Of course, legislators tend to highball their initial requests.


"When they come in requesting the funding, it's difficult for us to know exactly how much will be available," Rep. Luciano "Lucky" Varela, D-Santa Fe, deputy chairman of the House Appropriations and Finance Committee, says. "So they estimate to the extent that they can what's needed, then when we start allocating the dollars we have to look at how much we can provide."

For example, State Rep. Jim Trujillo, D-Santa Fe, requested $150,000 for a youth court program at Santa Fe High School. In the final version of the junior budget, the program only got $5,000. Some projects, however, were eliminated altogether.

Grubesic is still bitter over his plan for a mental-health court in Santa Fe. The bill died in committee while other junior budget projects, like Santa Fe Creative Cities Conference ($35,000), Santa Fe Fiesta ($25,000) and Santa Fe's 400th Anniversary ($25,000), survived.

"There's no rhyme or reason," Grubesic says. "I think the Creative Cities stuff is ridiculous." (He did, however, sign his name to the budget request).

As for that junior budget, here are a few other examples of where the money went:

Studies and task forces

Legislators love to spend money studying how to spend money. This session, lawmakers approved $159,000 for studies ranging from affordable housing to part-time college faculty to racial profiling in police departments. Lawmakers also approved $409,000 for various state task forces focusing on subjects including human trafficking, animal cruelty and personal-income-tax waivers for military veterans.

Bill's bills

While Richardson's health-care plan and domestic-partnership proposal died unceremoniously, the governor secured more than $300,000 for rodeo endeavors and nearly $380,000 for film projects, mostly dedicated to funding Native American and Hispanic filmmakers.


One of the largest single expenditures-$335,000-in the pork budget went to the controversial Second Chance drug treatment center, described generically in the bill as, "a secure, longterm, statewide, multi-jurisdictional, residential rehabilitation and transition center." The facility's philosophy is based on the teachings of science-fiction writer L Ron Hubbard, founder of the Church of Scientology [



The Legislature seems to have a special place in its budget for hand-to-hand combat, whether it's $16,700 for Santa Fe High School's junior wrestling program or $50,000 for New Mexico Highland University's wrestling team. Rep. Peter Wirth, D-Santa Fe, earmarked another $5,000 for a full-contact youth self-defense program. That said, Richardson vetoed a $50,000 appropriation from Sen. Joseph Carraro, R-Bernalillo, to buy equipment for New Mexico military personnel serving in Iraq and Afghanistan.

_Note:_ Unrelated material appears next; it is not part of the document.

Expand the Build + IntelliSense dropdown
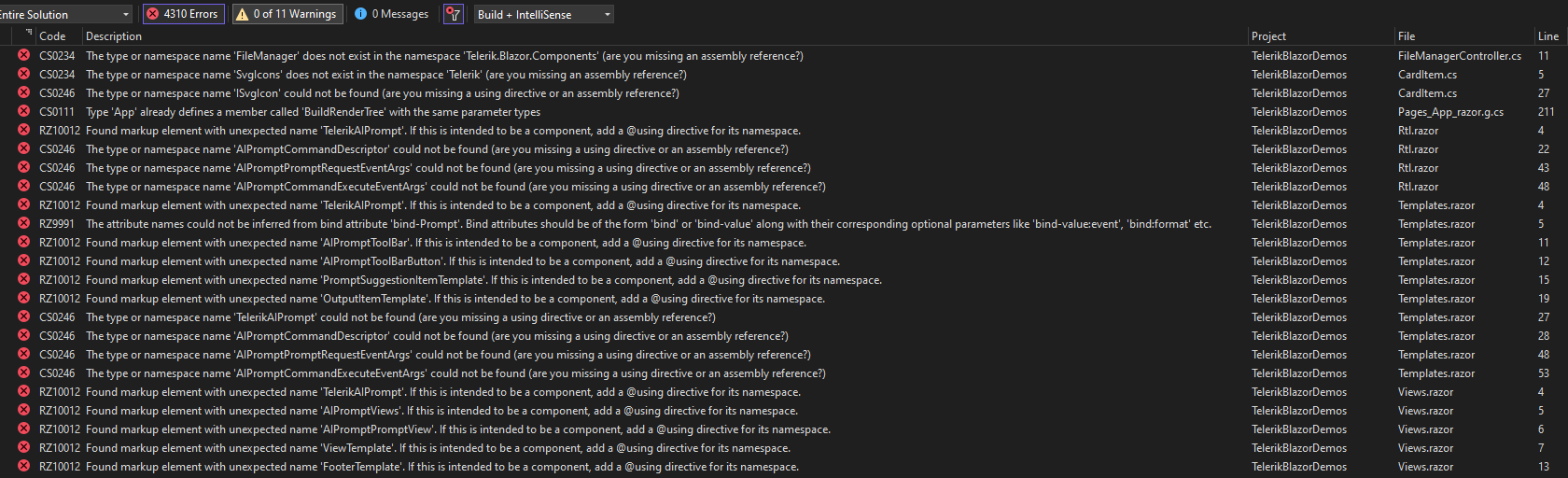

According to Richardson's press office, the veto had less to do with upholding his presidential campaign promise to end the war than with federal regulations prohibiting state purchases of military gear.

Song and dance

More than $160,000 this year has been appropriated for music programs, including money for the jazz workshops and the symphony orchestra in Albuquerque. Most notably, however, is a $37,500 appropriation for an

American Idol-

style contest in which youth compete to have their songs recorded. Another $295,000 was dedicated to dance programs, including $20,000 for New Mexico State University to launch a Pan-American Dance Institute and $39,500 for a summer ballet festival in Albuquerque. Santa Fe youth dancers will receive $25,000 in professional scholarships.